Here, however, the Beothuk had to survive on limited food resources. Freshwater fish were scarce and moose were not yet present on the island. Caribou made up the bulk of their diet. The Beothuk periodically travelled to the coast in search of food, but had to compete with a growing settler population. The few Europeans who encountered Beothuk in the 1800s often reported that they were starving. Malnourishment would have made it even more difficult for weakened hunters to catch food for their families.
The Beothuk took steps to resist and adapt to European encroachment. In addition to moving inland, they adjusted many of their hunting, subsistence, and other practices to better suit life on the interior. These efforts may have included improving food-preservation technologies to allow caribou and other meat to last throughout the year, and altering hunting methods to better harvest interior species. They also retaliated against the encroachments by stealing fishing nets, destroying river dams, boats, and other property, and by sometimes attacking their European competitors.

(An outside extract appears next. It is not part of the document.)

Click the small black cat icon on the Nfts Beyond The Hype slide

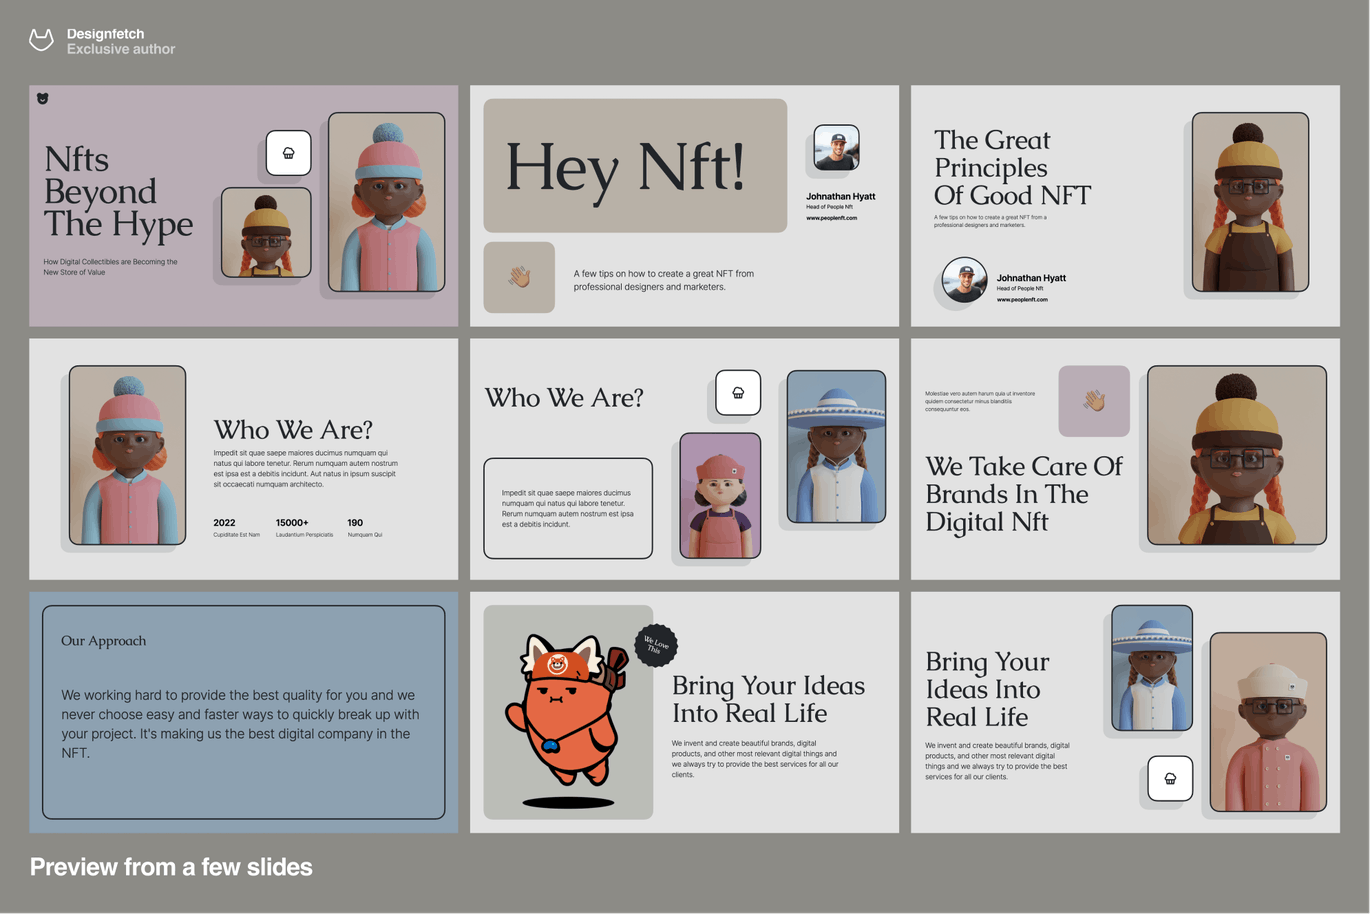(43, 98)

Limited Interaction with Europeans
Limited interaction with Europeans also contributed to the Beothuk’s demise. Newfoundland's seasonal fishery and small settler population meant it could not support a missionary effort until the 1800s. At the same time, European interest in Newfoundland was mostly confined to its marine resources, so neither the British nor French governments appointed agents to establish relations with the Beothuk.
With no fur traders, missionaries, or government agents to facilitate contact and promote peaceful relations, and with the Beothuk strategy of avoidance, the two groups remained largely isolated from one another. Thus, the Beothuk were cut off from any help that may have come from potentially friendly groups among the outsiders. In 1822, William Cormack had hoped to make contact with the Beothuk during his 30-day trek across the island’s interior, but failed to meet anyone. He subsequently founded the Boeothick Institution in 1827, which sent out other expeditions that also failed to find any Beothuk. It was by then widely feared that they would soon be extinct as a people.
European diseases also became a problem for the Beothuk, particularly after permanent settlement of the island increased in the 18th century. While some Beothuk may have contracted the measles or smallpox, tuberculosis was likely the most devastating of the European diseases.
Although it is unknown exactly how many Beothuk died from tuberculosis, evidence from Shanawdithit's conversation and other sources suggests their population sharply declined during the late 18th and early 19th centuries, from approximately 350 in 1768 to 72 in 1811 (Marshall, 1981). Tension between European settlers and the Beothuk sometimes escalated into violence and there were deaths on both sides, but this cannot account for such a sudden and dramatic population decline.
If, however, Europeans transmitted tuberculosis to Beothuk living in increasingly confined areas, the disease may have quickly spread among a population vulnerable to unfamiliar viruses and bacteria. As increasing numbers of Beothuk became ill, it would have further hampered their ability to hunt and gather food for survival.
Scholars estimate the Beothuk population was small before European contact – between 500 and 700 people – which would have made their survival as a people even more precarious in the face of European encroachment and disease.